When he and his friends are talking about what they're doing next year, money is always the hot topic, Seward said. His friends are excited about their college choices, but they also talk about the how they're going to pay for everything.
"It's just me and my mom, really," Seward said.
He plans to live at home, and work two on-campus jobs while he studies.
Seward chose the engineering field so he can be confident that he'll land a job when he graduates college.
"I wanted something that would give me a good salary and where I would have a job," Seward said.
Graphic design as a career
Rockland BOCES graphics design teacher Patrick Mitrione said he encourages his students to research all the career options that could stem from one's degree.
"We're trying to get that message to students, to try to work as hard and be as marketable as possible," Tappan Zee guidance counselor Randy Altman said.
One of Mitrione's star students -- Tyler Hayes, a soft-spoken senior at Nanuet Senior High School -- got the marketability message.
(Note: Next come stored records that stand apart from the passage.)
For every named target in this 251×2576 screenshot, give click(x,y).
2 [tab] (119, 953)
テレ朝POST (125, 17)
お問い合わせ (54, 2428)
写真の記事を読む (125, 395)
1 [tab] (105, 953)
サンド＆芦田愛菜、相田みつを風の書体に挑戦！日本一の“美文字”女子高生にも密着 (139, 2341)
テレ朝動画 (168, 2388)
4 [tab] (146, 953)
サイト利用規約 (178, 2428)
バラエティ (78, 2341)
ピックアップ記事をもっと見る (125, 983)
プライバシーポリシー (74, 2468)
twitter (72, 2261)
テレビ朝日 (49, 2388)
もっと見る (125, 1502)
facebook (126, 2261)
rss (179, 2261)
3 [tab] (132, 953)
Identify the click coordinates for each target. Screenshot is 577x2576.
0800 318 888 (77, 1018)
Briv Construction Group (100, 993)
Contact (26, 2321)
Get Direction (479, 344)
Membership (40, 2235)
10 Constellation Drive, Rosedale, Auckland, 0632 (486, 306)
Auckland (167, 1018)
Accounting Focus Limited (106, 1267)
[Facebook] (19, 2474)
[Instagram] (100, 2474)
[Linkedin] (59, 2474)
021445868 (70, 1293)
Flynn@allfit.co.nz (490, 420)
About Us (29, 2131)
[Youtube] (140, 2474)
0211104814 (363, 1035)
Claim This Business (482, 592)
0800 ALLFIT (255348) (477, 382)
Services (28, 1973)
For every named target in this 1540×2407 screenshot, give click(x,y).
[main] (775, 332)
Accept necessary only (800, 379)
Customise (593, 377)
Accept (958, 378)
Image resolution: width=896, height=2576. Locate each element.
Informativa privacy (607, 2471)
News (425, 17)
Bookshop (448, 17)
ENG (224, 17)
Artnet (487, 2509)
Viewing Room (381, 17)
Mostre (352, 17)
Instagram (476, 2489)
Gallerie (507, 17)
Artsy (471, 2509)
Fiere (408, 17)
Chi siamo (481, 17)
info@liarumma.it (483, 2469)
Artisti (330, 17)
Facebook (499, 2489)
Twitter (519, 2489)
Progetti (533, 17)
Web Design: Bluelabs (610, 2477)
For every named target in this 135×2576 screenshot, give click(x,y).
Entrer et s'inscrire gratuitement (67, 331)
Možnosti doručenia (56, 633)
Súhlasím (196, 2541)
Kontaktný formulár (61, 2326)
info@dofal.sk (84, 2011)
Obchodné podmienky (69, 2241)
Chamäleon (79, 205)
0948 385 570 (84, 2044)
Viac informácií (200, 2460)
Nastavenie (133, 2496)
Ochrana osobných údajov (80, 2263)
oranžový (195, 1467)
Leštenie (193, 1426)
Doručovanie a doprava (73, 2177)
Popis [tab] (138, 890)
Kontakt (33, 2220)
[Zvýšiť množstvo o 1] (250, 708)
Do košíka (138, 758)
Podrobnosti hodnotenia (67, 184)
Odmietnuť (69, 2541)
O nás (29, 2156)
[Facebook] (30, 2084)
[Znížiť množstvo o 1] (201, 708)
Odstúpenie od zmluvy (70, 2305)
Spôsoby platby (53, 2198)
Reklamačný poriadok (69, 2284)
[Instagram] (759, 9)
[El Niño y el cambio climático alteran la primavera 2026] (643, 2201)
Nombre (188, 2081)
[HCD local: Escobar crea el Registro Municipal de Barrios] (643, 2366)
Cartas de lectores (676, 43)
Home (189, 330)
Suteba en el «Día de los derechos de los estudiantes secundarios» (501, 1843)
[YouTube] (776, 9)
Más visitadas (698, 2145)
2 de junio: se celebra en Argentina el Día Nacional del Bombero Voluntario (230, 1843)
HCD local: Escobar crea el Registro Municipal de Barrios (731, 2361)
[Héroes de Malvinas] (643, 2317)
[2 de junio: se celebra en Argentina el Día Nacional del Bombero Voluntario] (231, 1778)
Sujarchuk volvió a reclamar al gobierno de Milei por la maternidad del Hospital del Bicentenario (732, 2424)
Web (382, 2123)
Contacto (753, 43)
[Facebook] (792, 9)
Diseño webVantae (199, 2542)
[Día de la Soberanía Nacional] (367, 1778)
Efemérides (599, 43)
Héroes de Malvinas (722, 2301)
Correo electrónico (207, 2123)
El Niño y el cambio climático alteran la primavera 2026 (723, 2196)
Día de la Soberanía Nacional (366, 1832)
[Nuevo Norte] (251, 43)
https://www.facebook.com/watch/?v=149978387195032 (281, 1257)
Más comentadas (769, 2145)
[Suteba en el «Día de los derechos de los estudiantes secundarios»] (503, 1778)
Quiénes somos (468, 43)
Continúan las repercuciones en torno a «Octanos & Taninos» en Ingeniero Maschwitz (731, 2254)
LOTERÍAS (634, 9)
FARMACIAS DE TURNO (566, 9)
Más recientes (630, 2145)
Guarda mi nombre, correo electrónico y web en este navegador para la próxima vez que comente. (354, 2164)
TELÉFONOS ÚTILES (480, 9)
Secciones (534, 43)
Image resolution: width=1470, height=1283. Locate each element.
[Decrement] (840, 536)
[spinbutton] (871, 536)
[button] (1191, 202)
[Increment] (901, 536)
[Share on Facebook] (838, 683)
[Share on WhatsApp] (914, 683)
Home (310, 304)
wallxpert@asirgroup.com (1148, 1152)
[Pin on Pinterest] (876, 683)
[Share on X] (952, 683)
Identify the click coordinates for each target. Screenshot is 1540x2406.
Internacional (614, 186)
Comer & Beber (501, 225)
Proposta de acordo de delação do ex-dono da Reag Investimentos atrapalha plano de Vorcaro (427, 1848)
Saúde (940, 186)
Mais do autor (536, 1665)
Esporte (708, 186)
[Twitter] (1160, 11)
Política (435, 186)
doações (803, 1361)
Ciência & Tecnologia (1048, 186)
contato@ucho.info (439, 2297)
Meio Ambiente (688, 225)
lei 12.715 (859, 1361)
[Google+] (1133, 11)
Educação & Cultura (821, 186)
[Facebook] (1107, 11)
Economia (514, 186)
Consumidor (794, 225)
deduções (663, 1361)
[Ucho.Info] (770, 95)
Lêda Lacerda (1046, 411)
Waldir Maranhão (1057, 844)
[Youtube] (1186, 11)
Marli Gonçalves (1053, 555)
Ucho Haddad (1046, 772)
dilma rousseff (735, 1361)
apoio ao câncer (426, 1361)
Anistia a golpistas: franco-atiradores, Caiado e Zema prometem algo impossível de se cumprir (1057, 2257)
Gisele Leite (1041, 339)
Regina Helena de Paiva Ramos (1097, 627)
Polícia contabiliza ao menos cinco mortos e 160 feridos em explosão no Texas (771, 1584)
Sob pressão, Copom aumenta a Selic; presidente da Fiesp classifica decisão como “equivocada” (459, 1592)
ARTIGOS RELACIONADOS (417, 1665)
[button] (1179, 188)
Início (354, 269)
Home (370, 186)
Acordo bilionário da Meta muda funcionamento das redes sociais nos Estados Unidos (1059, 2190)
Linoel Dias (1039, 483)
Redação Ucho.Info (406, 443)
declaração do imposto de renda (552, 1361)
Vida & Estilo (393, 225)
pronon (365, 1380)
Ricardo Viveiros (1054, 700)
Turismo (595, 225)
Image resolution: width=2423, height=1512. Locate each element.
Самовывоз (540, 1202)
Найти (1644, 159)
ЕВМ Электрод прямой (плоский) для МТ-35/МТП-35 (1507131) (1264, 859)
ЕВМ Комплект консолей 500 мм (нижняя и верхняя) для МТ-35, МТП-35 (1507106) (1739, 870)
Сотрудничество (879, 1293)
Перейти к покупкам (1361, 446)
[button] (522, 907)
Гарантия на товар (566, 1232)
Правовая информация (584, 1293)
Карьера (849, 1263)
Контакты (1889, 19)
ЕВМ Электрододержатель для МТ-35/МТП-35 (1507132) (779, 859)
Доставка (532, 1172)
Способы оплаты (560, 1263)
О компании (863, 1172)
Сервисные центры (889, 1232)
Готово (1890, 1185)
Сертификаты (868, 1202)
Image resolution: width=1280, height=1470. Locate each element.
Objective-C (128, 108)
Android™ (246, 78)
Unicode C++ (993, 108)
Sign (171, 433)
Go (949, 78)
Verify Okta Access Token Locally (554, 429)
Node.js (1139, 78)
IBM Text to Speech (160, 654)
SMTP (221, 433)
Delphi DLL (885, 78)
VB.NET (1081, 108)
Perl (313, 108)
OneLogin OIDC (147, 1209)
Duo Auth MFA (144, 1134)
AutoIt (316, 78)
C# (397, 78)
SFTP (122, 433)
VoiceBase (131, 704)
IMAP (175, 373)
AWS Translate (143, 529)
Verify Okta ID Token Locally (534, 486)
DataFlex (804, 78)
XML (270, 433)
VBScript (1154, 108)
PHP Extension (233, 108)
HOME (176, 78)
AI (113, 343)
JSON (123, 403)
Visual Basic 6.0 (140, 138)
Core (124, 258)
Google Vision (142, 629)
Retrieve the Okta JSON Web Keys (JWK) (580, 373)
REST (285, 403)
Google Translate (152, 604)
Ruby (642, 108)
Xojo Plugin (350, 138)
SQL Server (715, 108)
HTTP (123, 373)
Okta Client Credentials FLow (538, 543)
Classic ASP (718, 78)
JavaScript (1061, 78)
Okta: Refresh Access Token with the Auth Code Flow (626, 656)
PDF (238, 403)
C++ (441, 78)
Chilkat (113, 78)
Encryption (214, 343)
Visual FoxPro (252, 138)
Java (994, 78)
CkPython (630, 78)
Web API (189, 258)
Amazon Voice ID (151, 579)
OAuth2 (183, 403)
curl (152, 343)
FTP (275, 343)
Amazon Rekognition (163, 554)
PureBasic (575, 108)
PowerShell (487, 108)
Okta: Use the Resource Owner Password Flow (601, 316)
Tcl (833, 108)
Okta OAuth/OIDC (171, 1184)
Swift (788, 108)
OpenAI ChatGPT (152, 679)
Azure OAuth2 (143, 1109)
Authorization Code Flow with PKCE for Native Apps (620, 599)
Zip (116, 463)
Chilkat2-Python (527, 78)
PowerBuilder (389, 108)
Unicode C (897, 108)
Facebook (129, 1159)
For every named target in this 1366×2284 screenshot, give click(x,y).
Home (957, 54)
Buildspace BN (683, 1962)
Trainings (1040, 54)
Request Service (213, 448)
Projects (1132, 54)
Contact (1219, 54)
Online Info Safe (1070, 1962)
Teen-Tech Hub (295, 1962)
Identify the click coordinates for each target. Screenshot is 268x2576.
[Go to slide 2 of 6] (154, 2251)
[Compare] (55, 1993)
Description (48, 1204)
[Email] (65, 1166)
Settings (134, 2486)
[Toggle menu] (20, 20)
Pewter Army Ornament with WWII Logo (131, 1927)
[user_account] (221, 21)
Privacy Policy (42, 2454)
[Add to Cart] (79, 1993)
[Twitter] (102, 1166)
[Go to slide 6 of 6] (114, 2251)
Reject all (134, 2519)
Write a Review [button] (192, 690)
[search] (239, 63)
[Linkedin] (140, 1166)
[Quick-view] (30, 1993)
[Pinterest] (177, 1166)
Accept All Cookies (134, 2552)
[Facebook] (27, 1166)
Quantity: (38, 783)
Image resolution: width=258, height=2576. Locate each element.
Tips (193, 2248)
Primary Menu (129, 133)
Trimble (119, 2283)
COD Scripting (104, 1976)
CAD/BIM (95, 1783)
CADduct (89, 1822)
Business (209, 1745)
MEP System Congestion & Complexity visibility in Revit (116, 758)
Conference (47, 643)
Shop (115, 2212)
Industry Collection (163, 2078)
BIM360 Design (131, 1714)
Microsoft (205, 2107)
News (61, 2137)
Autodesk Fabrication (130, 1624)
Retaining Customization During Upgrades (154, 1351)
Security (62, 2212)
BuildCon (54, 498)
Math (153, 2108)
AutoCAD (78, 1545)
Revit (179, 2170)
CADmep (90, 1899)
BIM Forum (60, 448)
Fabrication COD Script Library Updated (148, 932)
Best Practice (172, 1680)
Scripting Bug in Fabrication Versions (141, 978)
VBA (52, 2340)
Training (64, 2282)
Hayes will study visual media at the College of Westchester, where he'll also school himself in graphic design and video and three-dimensional art.
Upon graduation, Hayes says he'll have career options on the East Coast -- in architecture or commercial graphic design -- and on the West Coast -- in video and gaming.
"I thought that this field would provide a lot of experience to be able to move out West or to apply for jobs here," Hayes said.
Given the tough economy, Morgan Howells, 18, said the cost of tuition "kind of affected" her choice for a college. But because she's not sure what she wants to do when she graduates, she needed a school that could offer options.
"I was looking for a good program, and this one had it," Howells said. It was the only school she applied to.
Tuition will run close to $48,000 a year, and the family will manage if everyone keeps working and saving -- including William and Mary's newest student from Rye High School. Howell works after school as a lifeguard.
"We saved some and we're going to save some more," said her mom, Lisa Howells.